Alternatively, if someone offered to pay me $200, or $40 per hour I actually needed (whichever is lower), I'd produce the transcript myself. (As a general matter of economic arbitrage, nobody who's being paid California salaries should spend their own time to produce transcripts themselves.)

Replies from: T3t, DanielFilan
comment by RobertM (T3t) · 2023-02-07T05:57:35.023Z · LW(p) · GW(p)

@MondSemmel [LW · GW]  Lightcone will pay for this.  DM me if you want to discuss details :)

Replies from: MondSemmel
comment by MondSemmel · 2023-02-07T10:57:32.442Z · LW(p) · GW(p)

Sure, I've sent you a DM.

comment by DanielFilan · 2023-02-07T02:16:31.945Z · LW(p) · GW(p)

especially if higher quality trades off against higher quantity.

Yeah - this podcast is a side-project of my main podcast which is a side-project relative to my day job (CHAI PhD student), so time minimization is of the essence.

Alternatively, if someone offered to pay me $200, or $40 per hour I actually needed (whichever is lower), I'd produce the transcript myself.

I'll chuck in US$30 of my own money. (would be more if I had a better sense of the quality bar you were going to reach)

comment by Quadratic Reciprocity · 2023-02-14T08:33:21.830Z · LW(p) · GW(p)

I thought it was interesting when Oli said that there are so many good ideas in mechanism design and that the central bottleneck of mechanism design is that nobody understands UI design to take advantage of them.
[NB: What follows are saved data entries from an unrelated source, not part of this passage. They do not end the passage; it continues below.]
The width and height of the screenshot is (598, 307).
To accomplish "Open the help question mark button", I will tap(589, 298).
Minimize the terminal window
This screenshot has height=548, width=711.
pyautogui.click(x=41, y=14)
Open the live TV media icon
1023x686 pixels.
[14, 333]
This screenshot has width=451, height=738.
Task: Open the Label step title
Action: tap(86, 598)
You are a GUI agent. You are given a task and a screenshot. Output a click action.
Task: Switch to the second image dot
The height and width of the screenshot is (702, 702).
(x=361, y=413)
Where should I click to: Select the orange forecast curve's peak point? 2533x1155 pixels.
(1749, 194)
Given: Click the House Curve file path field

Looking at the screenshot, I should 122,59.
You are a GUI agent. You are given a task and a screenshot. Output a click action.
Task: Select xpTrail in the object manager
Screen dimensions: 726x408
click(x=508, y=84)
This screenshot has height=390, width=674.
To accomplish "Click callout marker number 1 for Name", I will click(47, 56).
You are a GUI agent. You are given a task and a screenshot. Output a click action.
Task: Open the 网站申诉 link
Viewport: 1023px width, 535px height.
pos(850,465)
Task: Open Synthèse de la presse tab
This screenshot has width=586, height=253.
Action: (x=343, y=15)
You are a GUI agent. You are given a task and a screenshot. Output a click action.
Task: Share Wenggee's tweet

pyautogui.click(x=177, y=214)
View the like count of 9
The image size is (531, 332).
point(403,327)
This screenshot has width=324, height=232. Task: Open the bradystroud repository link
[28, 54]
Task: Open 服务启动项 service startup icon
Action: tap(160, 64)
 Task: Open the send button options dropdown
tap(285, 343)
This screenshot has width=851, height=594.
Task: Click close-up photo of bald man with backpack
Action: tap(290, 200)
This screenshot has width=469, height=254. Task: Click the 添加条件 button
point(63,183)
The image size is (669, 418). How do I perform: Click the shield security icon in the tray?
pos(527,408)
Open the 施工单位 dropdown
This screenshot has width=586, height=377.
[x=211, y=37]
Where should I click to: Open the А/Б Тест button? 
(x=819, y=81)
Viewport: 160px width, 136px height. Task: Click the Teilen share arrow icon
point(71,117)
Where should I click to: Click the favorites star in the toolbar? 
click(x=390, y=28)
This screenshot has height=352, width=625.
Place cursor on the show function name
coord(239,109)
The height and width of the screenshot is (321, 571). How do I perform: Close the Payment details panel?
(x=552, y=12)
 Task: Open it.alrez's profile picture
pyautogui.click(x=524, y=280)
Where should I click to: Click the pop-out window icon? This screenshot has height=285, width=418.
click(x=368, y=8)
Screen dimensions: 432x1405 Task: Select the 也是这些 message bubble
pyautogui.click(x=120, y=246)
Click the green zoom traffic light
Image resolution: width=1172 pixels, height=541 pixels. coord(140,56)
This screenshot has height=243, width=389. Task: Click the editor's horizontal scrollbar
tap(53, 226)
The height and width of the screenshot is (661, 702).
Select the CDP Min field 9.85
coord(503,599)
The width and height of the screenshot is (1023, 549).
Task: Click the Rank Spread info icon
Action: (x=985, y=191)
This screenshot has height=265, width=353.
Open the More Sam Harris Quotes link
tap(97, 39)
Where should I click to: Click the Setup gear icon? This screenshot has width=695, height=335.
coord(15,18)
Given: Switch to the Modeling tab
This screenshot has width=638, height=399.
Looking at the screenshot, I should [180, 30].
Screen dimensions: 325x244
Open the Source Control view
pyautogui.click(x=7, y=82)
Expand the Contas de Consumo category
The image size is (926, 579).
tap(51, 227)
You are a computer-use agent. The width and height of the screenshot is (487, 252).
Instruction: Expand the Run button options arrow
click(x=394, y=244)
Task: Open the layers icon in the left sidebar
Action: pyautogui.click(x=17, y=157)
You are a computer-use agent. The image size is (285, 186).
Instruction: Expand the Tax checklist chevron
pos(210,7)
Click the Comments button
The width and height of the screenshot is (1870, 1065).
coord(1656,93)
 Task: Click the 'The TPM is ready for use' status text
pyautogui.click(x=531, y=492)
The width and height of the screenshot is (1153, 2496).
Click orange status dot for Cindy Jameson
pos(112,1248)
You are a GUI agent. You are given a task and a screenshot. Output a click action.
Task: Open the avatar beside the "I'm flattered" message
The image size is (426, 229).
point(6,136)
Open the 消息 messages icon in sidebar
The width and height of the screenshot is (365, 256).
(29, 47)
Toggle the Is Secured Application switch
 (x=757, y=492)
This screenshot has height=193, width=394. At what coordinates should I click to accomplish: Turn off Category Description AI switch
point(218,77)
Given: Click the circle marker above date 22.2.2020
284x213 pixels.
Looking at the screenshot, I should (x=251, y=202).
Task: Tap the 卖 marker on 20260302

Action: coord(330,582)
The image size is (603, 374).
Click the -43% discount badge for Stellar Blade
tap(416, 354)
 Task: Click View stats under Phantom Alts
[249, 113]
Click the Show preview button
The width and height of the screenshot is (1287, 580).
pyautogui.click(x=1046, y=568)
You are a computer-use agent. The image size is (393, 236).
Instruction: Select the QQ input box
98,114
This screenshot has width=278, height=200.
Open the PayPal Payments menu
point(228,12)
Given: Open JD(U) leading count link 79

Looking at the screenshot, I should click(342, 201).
Would be very interested if other folks have takes or links to good mechanism design ideas that are neglected/haven't been properly tried enough or people/blogs that talk about stuff like that. 

comment by MondSemmel · 2023-02-06T16:52:33.949Z · LW(p) · GW(p)

I may be blind, but the link to the audio doesn't seem to allow me to actually download the audio. Which wouldn't be so bad if the Google Podcasts site didn't cause a bunch of issues for me, e.g. when I rewind back by 10s, the audio cuts off for 10++ seconds, which defeats the purpose of rewinding.

EDIT: Thanks for the audio links!

Replies from: adamzerner, DanielFilan, DanielFilan
comment by Adam Zerner (adamzerner) · 2023-02-06T17:39:58.642Z · LW(p) · GW(p)

You can download it on Player FM. Click the three horizontal dots, then "Download/Open", then right click the audio player, then "Save Audio As".

comment by DanielFilan · 2023-02-14T01:37:43.179Z · LW(p) · GW(p)

OK: now on the official podcast website there are dropbox links to download the mp3s. This is sort of a 'beta' feature because I'm not sure how many people want mp3s or whether these links are robust to me reorganizing my dropbox, but since another person wanted the mp3s, there they are.

comment by DanielFilan · 2023-02-06T18:46:33.170Z · LW(p) · GW(p)

Notes:

  • There are various podcast apps where you can download the podcast to your phone. These apps generally allow audio to be sped up, rewound easily, etc, and might be suitable for your needs.
  • The RSS feed that google podcasts and others are using is hosted on this website, which should also let you download episodes. I think this URL is less likely to stop working (precisely because I normally don't think about or advertise this website).